Source extract:
⁂
Winter sun reaches deep into the house, with the concrete slab absorbing heat through the day, including in the new sunken lounge.

The screen keeps the house cool and makes the garden immediately visible from the interior.

Vines are climbing their way up the lattice, weaving in and out of the screen to inhabit the space between the screen and the house.

Materials throughout are simple including burnished concrete slab, plasterboard, natural timber flooring, and timber veneer.

The view from the sunken lounge to the kitchen.

Writer
Amelia Barnes
Photography
19th of March 2024
Landscape design
Location

Reservoir, VIC/Wurundjeri Country

The retention of garden space was the key driver of this house renovation in Reservoir, located 12 kilometres north of Melbourne’s CBD.

The clients desired more space without negatively impeding on this precious outdoor area cherished by their children, chickens, cats and bees.
⁂
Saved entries
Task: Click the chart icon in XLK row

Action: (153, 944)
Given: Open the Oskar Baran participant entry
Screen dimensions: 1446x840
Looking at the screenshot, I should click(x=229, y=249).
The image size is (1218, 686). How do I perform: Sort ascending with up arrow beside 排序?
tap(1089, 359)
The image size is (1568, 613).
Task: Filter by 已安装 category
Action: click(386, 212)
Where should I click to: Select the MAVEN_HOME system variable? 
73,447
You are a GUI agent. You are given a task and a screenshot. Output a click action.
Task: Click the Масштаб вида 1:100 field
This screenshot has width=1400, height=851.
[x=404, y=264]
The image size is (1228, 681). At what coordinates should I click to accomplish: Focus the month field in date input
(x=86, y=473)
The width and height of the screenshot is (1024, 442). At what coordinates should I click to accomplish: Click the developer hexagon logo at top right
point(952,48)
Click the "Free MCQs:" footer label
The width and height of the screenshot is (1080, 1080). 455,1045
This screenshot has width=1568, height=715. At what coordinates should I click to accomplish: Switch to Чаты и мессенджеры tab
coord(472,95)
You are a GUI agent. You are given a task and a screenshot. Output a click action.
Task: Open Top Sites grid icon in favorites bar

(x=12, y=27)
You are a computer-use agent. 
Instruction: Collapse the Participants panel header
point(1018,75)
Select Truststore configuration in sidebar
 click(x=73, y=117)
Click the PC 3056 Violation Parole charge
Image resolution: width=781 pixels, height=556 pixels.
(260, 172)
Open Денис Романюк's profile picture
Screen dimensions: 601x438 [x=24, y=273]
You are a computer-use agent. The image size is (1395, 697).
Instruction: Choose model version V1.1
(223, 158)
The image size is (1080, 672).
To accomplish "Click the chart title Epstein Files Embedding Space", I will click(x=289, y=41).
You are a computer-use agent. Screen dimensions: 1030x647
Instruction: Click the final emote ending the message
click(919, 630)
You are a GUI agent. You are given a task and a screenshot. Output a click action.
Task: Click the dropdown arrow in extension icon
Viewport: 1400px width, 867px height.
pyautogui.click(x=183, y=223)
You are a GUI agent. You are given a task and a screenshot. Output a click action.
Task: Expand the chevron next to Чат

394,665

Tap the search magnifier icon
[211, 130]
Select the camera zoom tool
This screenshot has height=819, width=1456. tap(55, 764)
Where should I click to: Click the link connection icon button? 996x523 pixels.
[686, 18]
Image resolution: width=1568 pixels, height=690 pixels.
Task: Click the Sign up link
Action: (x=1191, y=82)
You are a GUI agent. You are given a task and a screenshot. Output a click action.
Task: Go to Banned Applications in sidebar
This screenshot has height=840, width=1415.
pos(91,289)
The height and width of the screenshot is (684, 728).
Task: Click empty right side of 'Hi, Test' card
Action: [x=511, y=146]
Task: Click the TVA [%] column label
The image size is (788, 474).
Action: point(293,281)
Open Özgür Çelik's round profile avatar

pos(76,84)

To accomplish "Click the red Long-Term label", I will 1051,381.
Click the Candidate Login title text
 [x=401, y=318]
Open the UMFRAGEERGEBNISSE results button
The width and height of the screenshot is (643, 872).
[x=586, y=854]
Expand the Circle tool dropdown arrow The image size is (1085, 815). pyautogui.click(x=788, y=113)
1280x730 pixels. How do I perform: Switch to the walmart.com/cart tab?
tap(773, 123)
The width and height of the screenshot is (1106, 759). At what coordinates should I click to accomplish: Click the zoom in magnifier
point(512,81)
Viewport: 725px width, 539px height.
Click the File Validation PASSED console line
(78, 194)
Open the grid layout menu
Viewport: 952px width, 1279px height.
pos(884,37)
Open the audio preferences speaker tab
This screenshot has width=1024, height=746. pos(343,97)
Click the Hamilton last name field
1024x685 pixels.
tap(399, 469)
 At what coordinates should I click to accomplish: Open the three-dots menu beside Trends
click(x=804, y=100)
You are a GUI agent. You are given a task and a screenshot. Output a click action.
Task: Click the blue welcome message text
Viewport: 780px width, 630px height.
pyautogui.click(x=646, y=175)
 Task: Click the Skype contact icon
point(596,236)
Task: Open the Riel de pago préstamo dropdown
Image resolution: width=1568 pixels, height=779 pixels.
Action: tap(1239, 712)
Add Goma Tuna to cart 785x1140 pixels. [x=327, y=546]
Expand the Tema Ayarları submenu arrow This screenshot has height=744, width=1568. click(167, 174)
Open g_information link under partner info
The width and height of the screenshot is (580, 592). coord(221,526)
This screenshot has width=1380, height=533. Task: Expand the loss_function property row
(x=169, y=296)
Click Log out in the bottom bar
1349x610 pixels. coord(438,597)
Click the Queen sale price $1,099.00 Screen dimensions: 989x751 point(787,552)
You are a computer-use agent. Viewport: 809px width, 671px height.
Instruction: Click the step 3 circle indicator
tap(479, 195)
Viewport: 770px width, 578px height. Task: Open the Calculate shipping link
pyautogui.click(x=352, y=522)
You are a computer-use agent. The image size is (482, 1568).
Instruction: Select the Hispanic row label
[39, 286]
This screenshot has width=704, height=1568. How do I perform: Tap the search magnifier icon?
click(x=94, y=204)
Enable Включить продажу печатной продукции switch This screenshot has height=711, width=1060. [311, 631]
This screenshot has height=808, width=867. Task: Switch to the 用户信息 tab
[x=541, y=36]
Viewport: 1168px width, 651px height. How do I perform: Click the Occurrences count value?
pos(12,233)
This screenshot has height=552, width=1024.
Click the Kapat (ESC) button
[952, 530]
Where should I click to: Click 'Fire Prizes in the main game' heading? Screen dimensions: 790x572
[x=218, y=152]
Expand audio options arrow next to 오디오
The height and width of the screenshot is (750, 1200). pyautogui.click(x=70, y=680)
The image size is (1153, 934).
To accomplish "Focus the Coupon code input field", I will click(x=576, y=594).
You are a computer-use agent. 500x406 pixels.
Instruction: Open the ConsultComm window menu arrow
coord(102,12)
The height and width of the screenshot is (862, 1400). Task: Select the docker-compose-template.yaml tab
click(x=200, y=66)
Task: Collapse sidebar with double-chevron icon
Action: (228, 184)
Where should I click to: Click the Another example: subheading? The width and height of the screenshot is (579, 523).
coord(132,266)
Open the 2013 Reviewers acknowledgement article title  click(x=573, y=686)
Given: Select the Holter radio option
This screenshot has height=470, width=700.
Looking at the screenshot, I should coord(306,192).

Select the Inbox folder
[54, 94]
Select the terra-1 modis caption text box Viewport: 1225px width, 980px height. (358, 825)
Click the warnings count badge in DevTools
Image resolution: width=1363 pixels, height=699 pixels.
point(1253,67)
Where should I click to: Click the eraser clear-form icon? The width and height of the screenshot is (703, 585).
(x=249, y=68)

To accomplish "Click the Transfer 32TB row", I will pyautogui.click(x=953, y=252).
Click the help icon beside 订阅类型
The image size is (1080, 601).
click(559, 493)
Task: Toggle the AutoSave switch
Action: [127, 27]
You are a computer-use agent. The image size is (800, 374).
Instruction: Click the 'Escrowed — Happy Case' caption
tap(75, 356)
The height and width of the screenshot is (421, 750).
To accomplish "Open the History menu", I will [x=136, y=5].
⁂
Exercise instructions: Write out the whole text about the Reservoir house renovation word for word. Draw only on the text about the Reservoir house renovation, not on the rows.

Completed exercise:
Winter sun reaches deep into the house, with the concrete slab absorbing heat through the day, including in the new sunken lounge.

The screen keeps the house cool and makes the garden immediately visible from the interior.

Vines are climbing their way up the lattice, weaving in and out of the screen to inhabit the space between the screen and the house.

Materials throughout are simple including burnished concrete slab, plasterboard, natural timber flooring, and timber veneer.

The view from the sunken lounge to the kitchen.

Writer
Amelia Barnes
Photography
19th of March 2024
Landscape design
Location

Reservoir, VIC/Wurundjeri Country

The retention of garden space was the key driver of this house renovation in Reservoir, located 12 kilometres north of Melbourne’s CBD.

The clients desired more space without negatively impeding on this precious outdoor area cherished by their children, chickens, cats and bees.